Coronavirus

Officials Working On System, Developing Plan To Get People Their Unemployment Benefits

In this March 17 photo, people wait in line for help with unemployment benefits at the One-Stop Career Center in Las Vegas. The unemployment rate is rising across the country due to the growing coronavirus pandemic.
In this March 17 photo, people wait in line for help with unemployment benefits at the One-Stop Career Center in Las Vegas. The unemployment rate is rising across the country due to the growing coronavirus pandemic.
Credit John Locher / Associated PRess file

Oren Malik came to Georgia eight years ago to work as a second assistant cameraman in the movie industry. His duties include maintaining the cameras.

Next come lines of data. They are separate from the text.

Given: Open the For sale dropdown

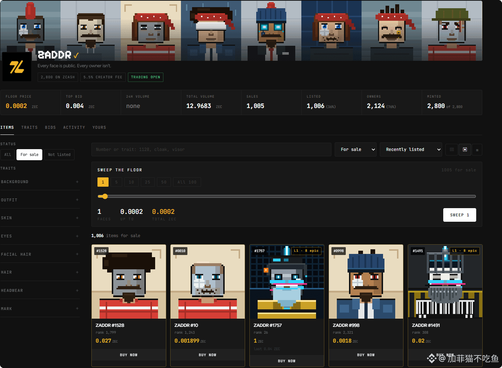Looking at the screenshot, I should click(x=355, y=149).
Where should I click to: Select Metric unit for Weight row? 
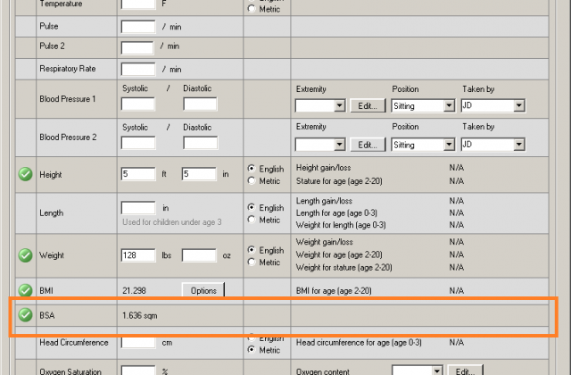[x=252, y=262]
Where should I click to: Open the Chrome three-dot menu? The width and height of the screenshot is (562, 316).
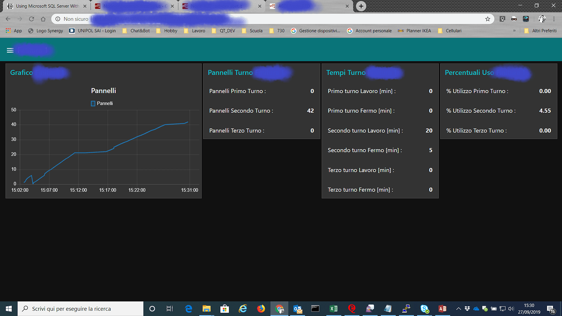(554, 19)
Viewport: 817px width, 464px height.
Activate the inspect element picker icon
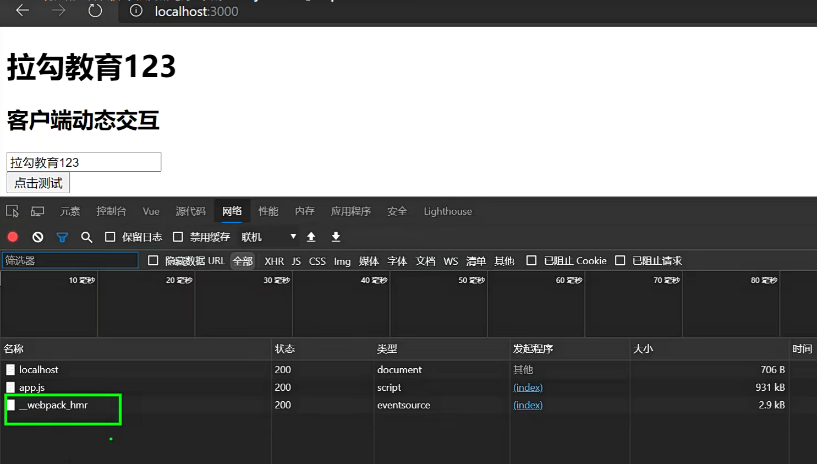click(x=12, y=211)
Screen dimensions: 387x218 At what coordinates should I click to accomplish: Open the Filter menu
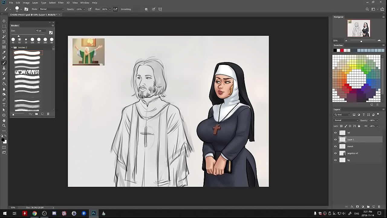61,3
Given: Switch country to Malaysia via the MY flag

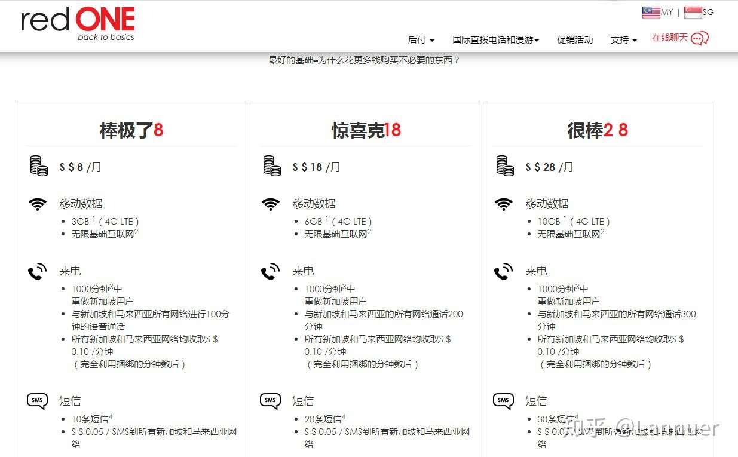Looking at the screenshot, I should tap(651, 11).
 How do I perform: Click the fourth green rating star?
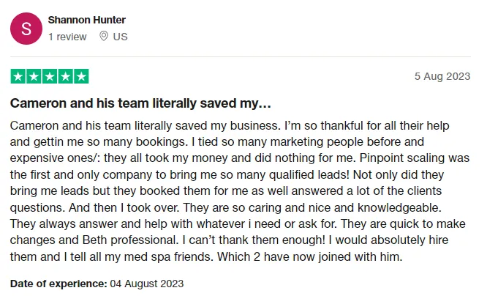point(66,76)
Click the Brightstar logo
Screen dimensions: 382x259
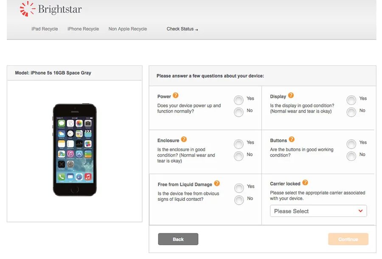pyautogui.click(x=51, y=9)
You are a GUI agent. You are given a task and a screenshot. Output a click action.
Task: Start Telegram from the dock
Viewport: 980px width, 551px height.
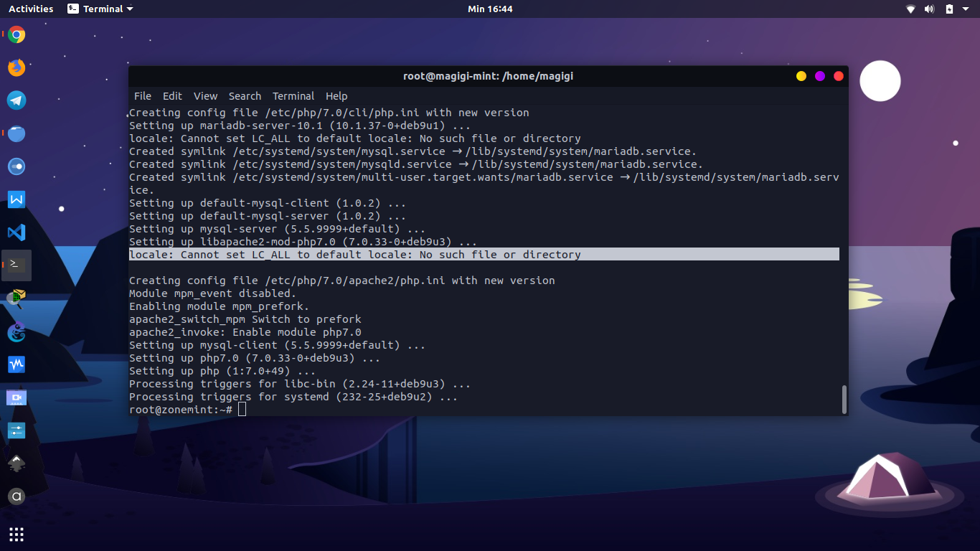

“The most notable part of my job is I’m the one in charge of the little slate. You know, before you tape ‘Take 2,'” he says with a smile.

Malik doesn’t mind the long hours on a movie set and the somewhat seasonal nature of the business. He says the movie industry was just revving up from its winter slump a few weeks ago.

“January and February are very slow months for us. It’s what we call below the line, so March was that month where we all were getting back into working.”

He was on the first day of a 25-day movie shoot when the coronavirus pandemic halted everything.

Malik is a member of a union. He works on different movies and film productions. Many of them are big enough that he gets a W-2 tax form. That means employers also pay into Georgia’s unemployment insurance system, and Malik made his claim for benefits online.

“It was pretty simple. Go through all the information. I used my union as my employer.”

Now he’s just waiting for his money and using his time to learn piano.

Malik will not only get Georgia unemployment, which ranges from $55 to $365 a week depending on previous jobs, but he will also get an additional $600 a week from the federal relief bill.

Things aren’t that simple for Laurie Woolfe.

A few years ago after fighting cervical cancer, she quit her corporate job in California and moved to Georgia to be closer to family.

“Life’s too short. I wanna do something that makes me happy, and being a dog walker and pet sitter has been an absolute joy.”

It’s been a good job for her, but many people are now walking their dogs themselves. She’s an independent contractor and not eligible for unemployment benefits from the state. However, she is entitled to the $600-a-week benefits from the federal relief bill.

She is not sure what to do next.

“This is so brand new to me, and the information it’s just trickling in. It’s just not black and white out there on the internet for you.”

And that’s because the state Labor Department doesn’t know yet how to get people like Woolfe into its system. Georgia Labor Commissioner Mark Butler says they have to literally invent a new one.

On its website, the department tells people like Woolfe not to apply yet and to wait until April 10 for further instructions.

Woolfe says she’s OK with that for now. She’s got about 30 days in savings. Her landlord has offered a payment plan, and some clients are still paying her even though she’s not walking their dogs.

“It’s a very scary time, but a lot of people are being really, really wonderful. I’m just trying to stay positive because I became a dog walker because I wanted to live the rest of my life happy.”

Once she gets to file, her benefits will be retroactive to the week that ended April 4.